How economy looks to the man who wrote the book

Nobel laureate Paul Samuelson blames crisis partly on 'fiendish' financial engineering on Wall Street.

How does the man who literally wrote the book on economics regard the current financial crisis and emerging global recession?

Paul A. Samuelson's first answer is a bit understated.

"It's very serious," says the author of "Economics," the tome that served as a primer on the subject for several generations of college students. It is, he says, much more than the bursting of a big price bubble in the housing market, a phenomenon the US has experienced before with less ill effect.

Then the 1970 Nobel Prize winner unloads both barrels. It's so bad now, Dr. Samuelson says, in part because of "fiendish, Frankenstein financial engineering" by Wall Street that "obliterated" the transparency of the resulting derivative financial instruments now sinking banks and other institutions in the United States, Europe, and elsewhere.

He also criticizes federal regulators for allowing "unconscionable superleveraging" – that is, some financial firms borrowed as much as 30 and 40 times their own capital to make investments, creating a perilous financial position.

Samuelson, now a professor emeritus at the Massachusetts Institute of Technology in Cambridge, suggests that the US government "may have to do a lot of spending" to get the economy back on track. That approach, he adds, is "reminiscent" of what President Franklin Roosevelt did to help bring the nation out of the Great Depression of the 1930s, a time when Samuelson was studying economics at Harvard University.

College-educated Americans of a certain age probably know Samuelson as the economist whose textbook gave them a grounding in that subject. For decades after it was first published in 1948, "Economics" was the bestselling economics textbook in the US. It has been translated into 41 languages. In total, more than 4 million copies have been sold.

Of course, Samuelson is not the only economist to suggest the time is ripe for greater fiscal stimulus.

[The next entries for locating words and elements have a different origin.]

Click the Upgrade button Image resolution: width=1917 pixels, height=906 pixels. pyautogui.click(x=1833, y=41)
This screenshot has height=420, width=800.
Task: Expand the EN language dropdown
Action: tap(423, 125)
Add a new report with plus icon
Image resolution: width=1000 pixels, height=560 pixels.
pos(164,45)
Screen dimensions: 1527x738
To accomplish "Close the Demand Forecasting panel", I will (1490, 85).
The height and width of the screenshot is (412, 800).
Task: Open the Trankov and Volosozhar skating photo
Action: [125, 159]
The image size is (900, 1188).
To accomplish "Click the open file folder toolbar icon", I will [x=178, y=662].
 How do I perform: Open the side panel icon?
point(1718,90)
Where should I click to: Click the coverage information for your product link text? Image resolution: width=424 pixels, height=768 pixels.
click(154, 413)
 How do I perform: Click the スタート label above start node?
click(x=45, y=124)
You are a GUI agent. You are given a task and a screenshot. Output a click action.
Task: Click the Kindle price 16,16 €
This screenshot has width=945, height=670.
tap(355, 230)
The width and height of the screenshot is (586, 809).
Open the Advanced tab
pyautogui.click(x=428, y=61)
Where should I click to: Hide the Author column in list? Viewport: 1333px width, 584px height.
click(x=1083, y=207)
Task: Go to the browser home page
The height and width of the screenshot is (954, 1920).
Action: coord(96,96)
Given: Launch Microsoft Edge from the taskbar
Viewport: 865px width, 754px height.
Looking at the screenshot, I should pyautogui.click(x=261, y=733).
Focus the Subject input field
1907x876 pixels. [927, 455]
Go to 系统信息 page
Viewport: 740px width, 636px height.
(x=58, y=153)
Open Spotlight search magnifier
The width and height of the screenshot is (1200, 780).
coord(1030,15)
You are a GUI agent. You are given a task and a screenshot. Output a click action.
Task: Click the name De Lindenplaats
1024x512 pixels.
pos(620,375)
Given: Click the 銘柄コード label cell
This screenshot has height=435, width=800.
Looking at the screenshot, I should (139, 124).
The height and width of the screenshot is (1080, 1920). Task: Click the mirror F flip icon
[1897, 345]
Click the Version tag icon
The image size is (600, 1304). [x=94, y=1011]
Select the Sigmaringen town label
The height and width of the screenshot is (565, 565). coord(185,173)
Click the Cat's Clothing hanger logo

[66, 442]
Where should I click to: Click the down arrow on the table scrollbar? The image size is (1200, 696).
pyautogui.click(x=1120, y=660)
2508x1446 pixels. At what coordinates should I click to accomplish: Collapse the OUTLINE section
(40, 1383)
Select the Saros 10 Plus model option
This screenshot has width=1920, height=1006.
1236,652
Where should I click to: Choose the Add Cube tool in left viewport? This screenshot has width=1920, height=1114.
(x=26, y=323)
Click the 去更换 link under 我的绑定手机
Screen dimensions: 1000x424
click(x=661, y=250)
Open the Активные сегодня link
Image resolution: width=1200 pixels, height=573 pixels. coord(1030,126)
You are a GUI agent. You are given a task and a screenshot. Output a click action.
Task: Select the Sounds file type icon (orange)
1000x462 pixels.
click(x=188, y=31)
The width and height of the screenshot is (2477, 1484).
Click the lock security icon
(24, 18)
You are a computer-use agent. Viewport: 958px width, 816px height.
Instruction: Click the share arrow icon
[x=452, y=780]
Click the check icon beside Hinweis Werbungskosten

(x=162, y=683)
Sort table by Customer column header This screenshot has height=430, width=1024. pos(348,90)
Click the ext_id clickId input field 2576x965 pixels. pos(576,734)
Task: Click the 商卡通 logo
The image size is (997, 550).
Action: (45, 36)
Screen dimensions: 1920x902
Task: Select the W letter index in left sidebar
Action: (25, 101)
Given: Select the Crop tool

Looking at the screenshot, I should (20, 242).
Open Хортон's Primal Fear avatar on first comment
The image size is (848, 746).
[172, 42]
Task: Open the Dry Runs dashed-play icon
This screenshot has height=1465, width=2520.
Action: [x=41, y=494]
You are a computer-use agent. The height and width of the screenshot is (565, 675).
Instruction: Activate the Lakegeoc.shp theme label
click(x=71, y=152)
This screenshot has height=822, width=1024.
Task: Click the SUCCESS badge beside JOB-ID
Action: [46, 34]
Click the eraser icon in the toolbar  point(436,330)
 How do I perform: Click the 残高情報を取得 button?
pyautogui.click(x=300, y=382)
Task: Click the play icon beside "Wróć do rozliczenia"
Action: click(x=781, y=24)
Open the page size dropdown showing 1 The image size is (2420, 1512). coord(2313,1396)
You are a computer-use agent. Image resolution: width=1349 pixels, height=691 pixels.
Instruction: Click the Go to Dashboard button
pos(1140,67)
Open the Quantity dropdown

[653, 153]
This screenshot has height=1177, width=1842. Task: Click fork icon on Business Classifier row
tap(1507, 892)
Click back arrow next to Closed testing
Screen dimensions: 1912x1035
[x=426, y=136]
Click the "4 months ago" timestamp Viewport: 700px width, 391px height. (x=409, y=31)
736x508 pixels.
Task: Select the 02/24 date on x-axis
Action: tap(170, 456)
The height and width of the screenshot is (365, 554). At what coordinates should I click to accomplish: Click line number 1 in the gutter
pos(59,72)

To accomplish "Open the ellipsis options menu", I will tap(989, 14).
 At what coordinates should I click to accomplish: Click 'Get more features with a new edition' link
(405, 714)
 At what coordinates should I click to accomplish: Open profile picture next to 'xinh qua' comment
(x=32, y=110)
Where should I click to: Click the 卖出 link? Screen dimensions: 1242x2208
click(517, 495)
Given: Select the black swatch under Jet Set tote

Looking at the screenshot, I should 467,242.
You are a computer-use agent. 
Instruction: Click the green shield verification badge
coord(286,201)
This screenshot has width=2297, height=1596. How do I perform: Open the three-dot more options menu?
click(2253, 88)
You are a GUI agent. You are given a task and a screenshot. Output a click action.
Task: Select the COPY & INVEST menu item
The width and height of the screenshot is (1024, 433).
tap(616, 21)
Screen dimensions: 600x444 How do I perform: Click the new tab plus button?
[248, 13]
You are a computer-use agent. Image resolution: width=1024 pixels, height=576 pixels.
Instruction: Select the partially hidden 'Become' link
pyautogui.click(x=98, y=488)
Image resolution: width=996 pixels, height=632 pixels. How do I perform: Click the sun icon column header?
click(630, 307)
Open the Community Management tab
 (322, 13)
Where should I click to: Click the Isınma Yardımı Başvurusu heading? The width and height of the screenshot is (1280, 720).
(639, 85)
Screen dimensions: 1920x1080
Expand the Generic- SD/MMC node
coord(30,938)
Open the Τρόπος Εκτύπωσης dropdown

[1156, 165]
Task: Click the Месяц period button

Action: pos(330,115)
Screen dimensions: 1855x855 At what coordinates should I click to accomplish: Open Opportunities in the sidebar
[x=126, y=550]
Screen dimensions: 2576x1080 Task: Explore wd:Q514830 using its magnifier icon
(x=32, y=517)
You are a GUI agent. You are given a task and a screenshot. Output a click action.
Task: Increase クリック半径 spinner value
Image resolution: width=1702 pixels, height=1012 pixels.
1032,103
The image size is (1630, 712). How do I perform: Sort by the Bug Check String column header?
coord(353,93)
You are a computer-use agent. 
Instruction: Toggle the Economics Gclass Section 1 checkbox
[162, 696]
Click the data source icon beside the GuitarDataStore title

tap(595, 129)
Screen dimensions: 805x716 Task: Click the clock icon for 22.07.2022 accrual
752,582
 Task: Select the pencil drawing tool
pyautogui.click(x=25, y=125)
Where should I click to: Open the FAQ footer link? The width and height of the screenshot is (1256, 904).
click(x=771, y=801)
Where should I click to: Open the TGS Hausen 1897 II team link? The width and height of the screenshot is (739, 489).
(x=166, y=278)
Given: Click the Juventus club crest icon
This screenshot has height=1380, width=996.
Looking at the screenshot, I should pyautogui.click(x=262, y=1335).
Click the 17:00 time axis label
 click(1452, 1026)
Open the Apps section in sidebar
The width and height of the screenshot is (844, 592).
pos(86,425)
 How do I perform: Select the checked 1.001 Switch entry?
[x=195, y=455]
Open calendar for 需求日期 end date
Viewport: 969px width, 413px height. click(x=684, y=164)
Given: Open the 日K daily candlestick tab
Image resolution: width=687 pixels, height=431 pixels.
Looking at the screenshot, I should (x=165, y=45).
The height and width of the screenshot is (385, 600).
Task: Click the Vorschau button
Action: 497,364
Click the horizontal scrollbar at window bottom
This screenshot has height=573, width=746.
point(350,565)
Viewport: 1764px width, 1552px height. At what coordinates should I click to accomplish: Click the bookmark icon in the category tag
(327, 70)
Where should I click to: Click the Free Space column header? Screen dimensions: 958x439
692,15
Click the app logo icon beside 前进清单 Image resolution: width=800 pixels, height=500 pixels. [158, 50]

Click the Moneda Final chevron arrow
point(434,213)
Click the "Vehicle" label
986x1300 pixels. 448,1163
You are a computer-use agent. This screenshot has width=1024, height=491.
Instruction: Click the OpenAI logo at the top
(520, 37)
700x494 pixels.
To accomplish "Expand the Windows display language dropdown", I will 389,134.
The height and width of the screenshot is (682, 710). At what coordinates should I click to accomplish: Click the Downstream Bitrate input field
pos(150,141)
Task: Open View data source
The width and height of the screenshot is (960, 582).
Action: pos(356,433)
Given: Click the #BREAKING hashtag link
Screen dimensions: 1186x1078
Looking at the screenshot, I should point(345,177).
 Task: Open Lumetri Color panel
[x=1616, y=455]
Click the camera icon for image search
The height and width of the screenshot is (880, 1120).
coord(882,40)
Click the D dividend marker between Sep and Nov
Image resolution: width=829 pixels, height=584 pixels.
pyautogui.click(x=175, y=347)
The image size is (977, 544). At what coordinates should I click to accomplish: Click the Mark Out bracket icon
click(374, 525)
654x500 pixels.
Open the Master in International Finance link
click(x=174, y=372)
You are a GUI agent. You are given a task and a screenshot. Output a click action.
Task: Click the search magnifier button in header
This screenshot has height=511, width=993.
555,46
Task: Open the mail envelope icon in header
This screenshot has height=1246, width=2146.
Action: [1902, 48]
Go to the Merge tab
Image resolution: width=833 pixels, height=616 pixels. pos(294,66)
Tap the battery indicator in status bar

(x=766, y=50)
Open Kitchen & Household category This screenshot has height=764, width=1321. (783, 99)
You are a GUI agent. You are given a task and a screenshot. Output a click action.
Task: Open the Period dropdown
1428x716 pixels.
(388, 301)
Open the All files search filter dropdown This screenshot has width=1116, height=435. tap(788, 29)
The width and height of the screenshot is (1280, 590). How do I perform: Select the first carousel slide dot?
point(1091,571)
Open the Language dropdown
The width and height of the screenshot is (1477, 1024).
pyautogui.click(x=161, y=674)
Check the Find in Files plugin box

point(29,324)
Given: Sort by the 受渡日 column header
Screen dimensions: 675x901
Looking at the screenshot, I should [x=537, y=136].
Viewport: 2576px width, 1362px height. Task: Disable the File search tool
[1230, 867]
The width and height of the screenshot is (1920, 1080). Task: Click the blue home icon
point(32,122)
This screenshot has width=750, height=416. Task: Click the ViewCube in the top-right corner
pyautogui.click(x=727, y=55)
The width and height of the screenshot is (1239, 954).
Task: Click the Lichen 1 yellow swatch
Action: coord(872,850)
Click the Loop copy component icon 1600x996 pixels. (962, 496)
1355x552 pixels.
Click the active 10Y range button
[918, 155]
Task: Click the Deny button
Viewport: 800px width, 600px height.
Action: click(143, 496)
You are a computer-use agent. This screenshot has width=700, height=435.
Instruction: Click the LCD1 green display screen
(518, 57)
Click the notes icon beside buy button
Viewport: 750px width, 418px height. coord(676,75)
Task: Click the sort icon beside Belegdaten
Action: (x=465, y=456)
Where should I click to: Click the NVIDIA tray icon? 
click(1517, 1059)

Dean Baker of the Center for Economic and Policy Research, a Washington think tank, calls for Washington to provide $300 billion to $400 billion to states and municipalities to spend on infrastructure, green retrofitting of buildings, and other useful projects that will provide new jobs or maintain old ones.

Baker suspects the labor market will remain weak through 2010 or 2011.

Lower interest rates useful

Samuelson also welcomes last Wednesday's coordinated half a percentage point cut in interest rates by six major central banks, including the Federal Reserve. Some economists had been calling for a full percentage point cut to what is known as the federal funds rate, from 2 percent to 1 percent.

"I'm grateful for half a percent," says Samuelson, hinting that lower interest rates would be useful even if they result in somewhat more inflation in perhaps five years. The extra money in the system, economic theory goes, will eventually be spent by Americans and revive economic growth. A modest increase in inflation, he says, "doesn't mean the end of the world."

Samuelson recalls when John Williams, a professor of finance at Harvard in the 1930s who was also on the board of the Federal Reserve Bank of New York, said in class that he wouldn't lend money to anyone, apparently because he didn't see potential borrowers as trustworthy for repayment.

"We are having that sort of problem today," Samuelson says.

Another economist, Michael Cosgrove of the University of Dallas in Irving, Texas, calls for the Fed to add "permanent liquidity into the system" through its control of monetary policy. He sees the $700 billion rescue package recently passed by Congress as a "defensive action," with the Fed buying the distressed assets of financial institutions, but presumably selling these back into the market at a later stage. The 3 percent growth in bank reserves in the past year is "pretty puny," he says.

"It is going to take quite a long time to build up trust" in the financial system, Professor Cosgrove holds.

Paulson is "experienced, savvy"

Samuelson is not a fan of the Bush administration and its earlier drive to deregulate the financial industry. "The market system is the best system in the world," he says. "But without regulation it is a very bad system ... with tremendous built-in fragility."

He criticizes some Bush appointments for their deregulation program, but does describe Treasury Secretary Henry Paulson as "a pretty experienced, savvy person" and Fed Chairman Ben Bernanke as "pretty cool."

The veteran economist also criticizes corporate chiefs for their extravagant earnings and directors in the corporate boards for approving the high pay. Directors are chosen by the CEOs because they are known not to be "troublemakers," Samuelson says. And he disapproves of the "plutocratic democracy" in the US where well-to-do donors to political campaigns "buy in advance privileges" that may damage the public good.

Samuelson doesn't expect the economy to come roaring back this year or even next, despite the recovery measures taken so far.

That is a common prognostication.

Seeing this fear, both presidential candidates have proposed measures to deal with the problem of housing foreclosures.

Sen. John McCain last Tuesday apparently embraced a proposal by Harvard University economist Martin Feldstein that the federal government should offer any homeowner with a mortgage an opportunity to replace 20 percent of the mortgage with a low-interest loan from the government, subject to a maximum of $80,000.